• _AIM OF THE EXERCISE_: Copy out everything in the railway tribunal debate below from "I think not." down to "And the Ministry.", word for word.

··· GIVEN PASSAGE ···

Subject to the provisions of this Act the amalgamated company shall not by the rates or fares charged, whether through or local, or by the facilities provided or the accommodation afforded by it, or otherwise, place any one port in Saorstát Eireann at an undue disadvantage as compared with any other port in Saorstát Eireann to, from, or through which traffic is or may be carried.

The function is limited definitely to that. There has been no application on behalf of any port that by the rates or fares charged or by the facilities provided or the accommodation afforded any one port of the Saorstát has been unduly prejudiced as opposed to any other.

May I ask the Minister a question?

I think not. When the Minister is finished the Deputy can ask him any questions he wishes.

We do not want to worry him too much.

When any question of port preference arises it will arise on an application made by the port which is prejudiced.

And the Ministry.

Possibly the Ministry, but eventually it will be referred to the Railway Tribunal if it was a matter of preference being given by reason of rates or fares charged, facilities provided or otherwise, due to action caused by the Amalgamated Company. That is the function of the Tribunal in that regard. Deputy Aiken was talking of ports outside the Free State and, in so far as it is possible, the Tribunal might take a wider view of its duties than what I have read out. I may say if the Amalgamated Company by reason of charging very high fares was diverting the traffic outside the harbours of this country, the Tribunal would probably communicate with the Amalgamated Company on that matter, but the Railway Tribunal's functions are very definitely limited by an Act passed here. They have certain duties and I think they are carrying them out.

As far as delay is concerned, there is possibly more delay than was anticipated when the Act was under discussion here. In the main, that delay is due—and I do not think it is a criticism of the Railway Company—to the fact that the Railway Company found it hard to get material in a presentable form for the Railway Tribunal. There was amalgamation and absorption and a big scheme had to be carried through. The Railway Company had to furnish statements of its traffic revenue. These statements were taken on a basic year and the receipts and expenditure for that year had to be brought up to what would be regarded as normal in present conditions. That meant an immense amount of work on the part of the officials at Kingsbridge, and it has lasted longer than was thought. There has been more delay perhaps than was anticipated.

··· RAW DATA ···

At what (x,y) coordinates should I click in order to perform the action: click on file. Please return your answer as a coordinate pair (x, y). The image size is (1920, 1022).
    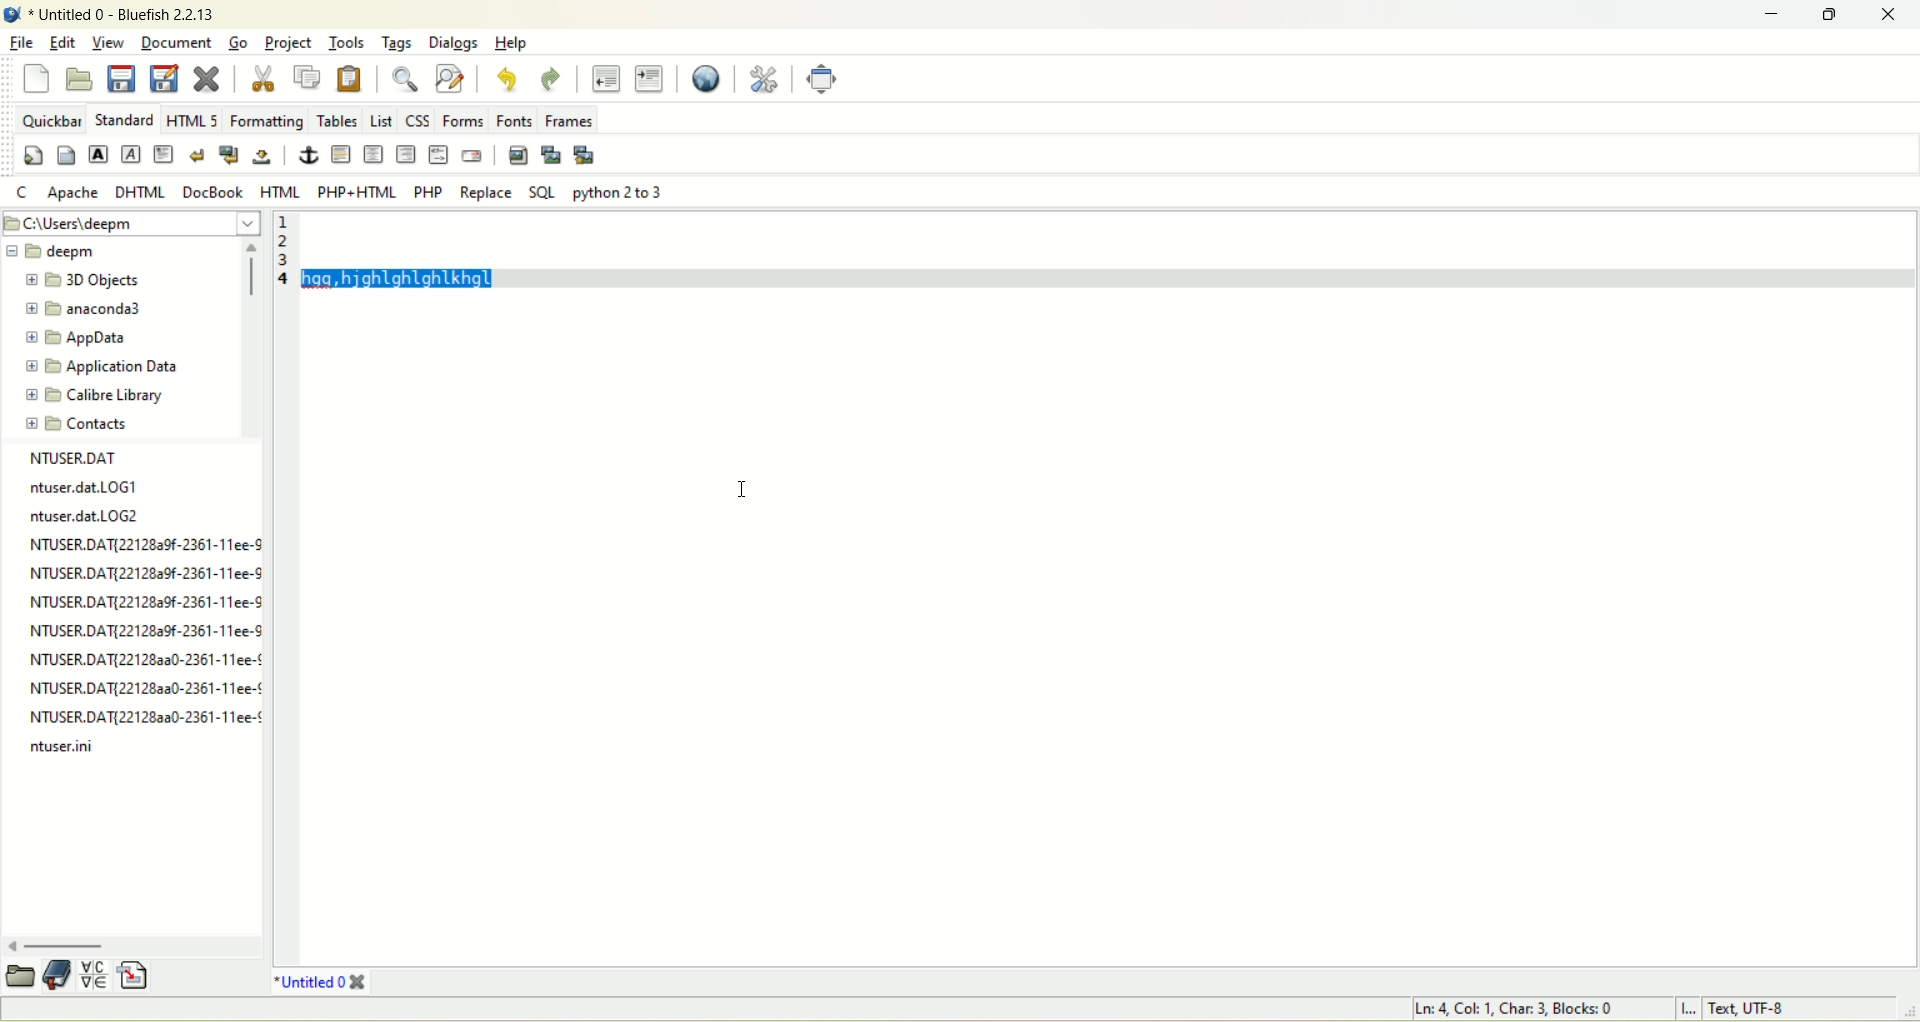
    Looking at the image, I should click on (21, 44).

···

• _OUTPUT_:
I think not. When the Minister is finished the Deputy can ask him any questions he wishes.

We do not want to worry him too much.

When any question of port preference arises it will arise on an application made by the port which is prejudiced.

And the Ministry.